After traveling 2,190 miles, crawler-transporter 2 (CT-2), which weighs about six million pounds, will receive two new diesel engines and generators so it can be used to carry NASA's Space Launch System heavy-lift rocket, currently under design, and new Orion spacecraft to the launch pad.

Mary Hanna, the project manager for the crawler-transporters in NASA's Ground Systems Development and Operations Program, is overseeing the upgrade efforts.

"The crawler has to be ready for the new future programs," Hanna said. "It's the only way to get launch vehicles out to the pads, and we're taking time now to do the upgrades so that we're ready." On Feb. 15, in high bay 2 inside the VAB, NASA engineers and United Space Alliance engineers and technicians prepared the obsolete diesel engines, generators and associated parts for removal. The old engines, which were built in 1964 and installed as original equipment, ran the AC electrical system.

Work began to remove the massive engines in late January when the crawler was moved from the crawler yard into the VAB. About 20 technicians and engineers coordinated efforts to remove the old engines and generators using the VAB's 325-ton overhead crane to lift them out.
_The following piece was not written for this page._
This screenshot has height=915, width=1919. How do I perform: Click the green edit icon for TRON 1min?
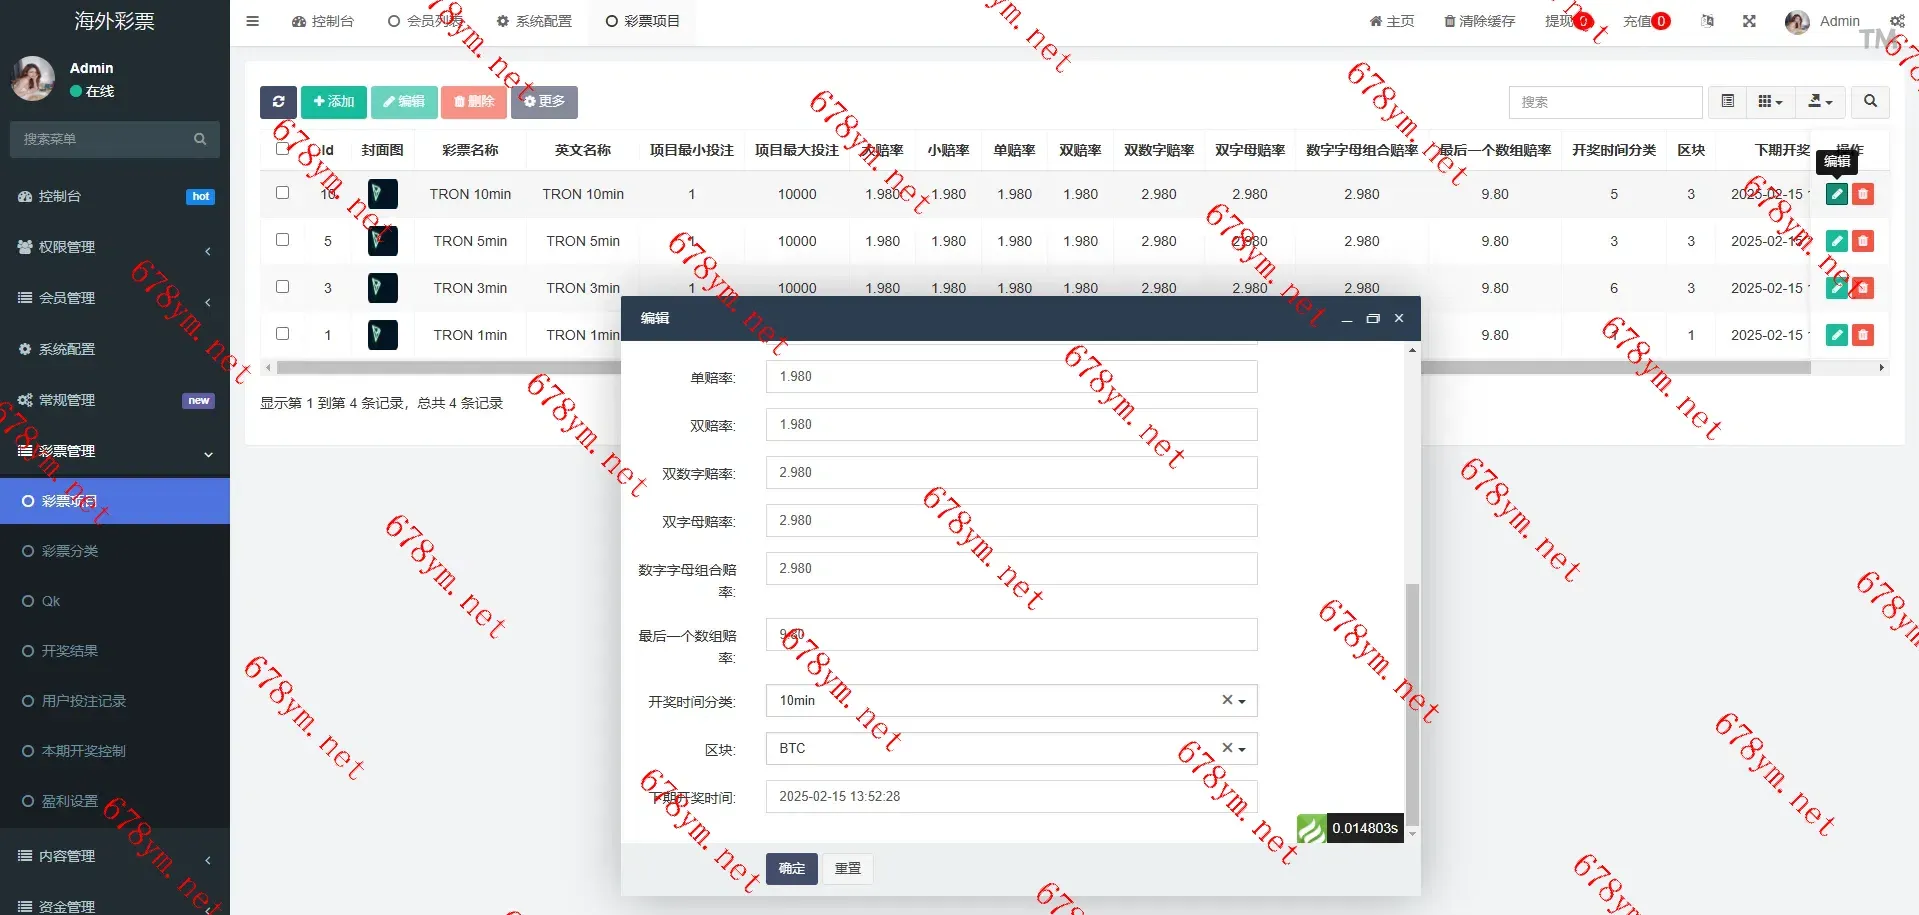pyautogui.click(x=1836, y=335)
The new 1,500 kilowatt power diesel engines, built by Cummins Engines in Minnesota, arrived at Kennedy in mid-December and are being stored in the crawler maintenance yard.
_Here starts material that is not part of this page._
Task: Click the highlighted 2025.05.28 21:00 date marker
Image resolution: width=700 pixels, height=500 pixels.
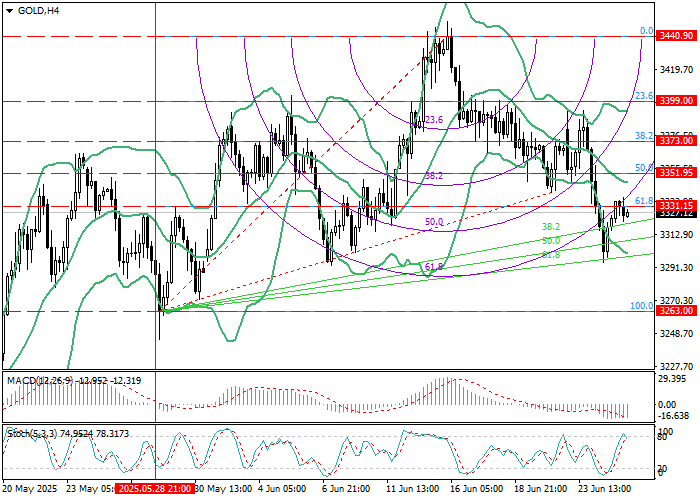Action: point(153,489)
"The new engines are more powerful but they have a smaller footprint," Hanna said.

After the engines are in place, Hanna said, there is a lot of work required to connect the electrical, plumbing and mechanical lines, and installation will be completed by mid-June.

The removed engines are being drained, cleaned and readied for transport by flatbed truck to Ransom Road where they will be resold or recycled.

Hanna said CT-2 also is undergoing other upgrades and modifications, including 16 new, higher capacity jacking cylinders; new roller bushings and roller shafts; upgraded electrical power system components; power, control and instrumentation cable replacement; and driver cab controls.

Other upgrades include new electrical control systems and programmable logic controller modernization, new instrumentation systems, a new belt pin lubrication system, new hydraulic valves and hydraulic tubing replacement.

Structural shear web augmentation and corrosion control are ongoing tasks, as well.

When all of the modifications have been completed, the crawler will be ready to carry NASA's heavy-lift rocket and other future space program vehicles to Launch Complex 39 for their turn to make space program history.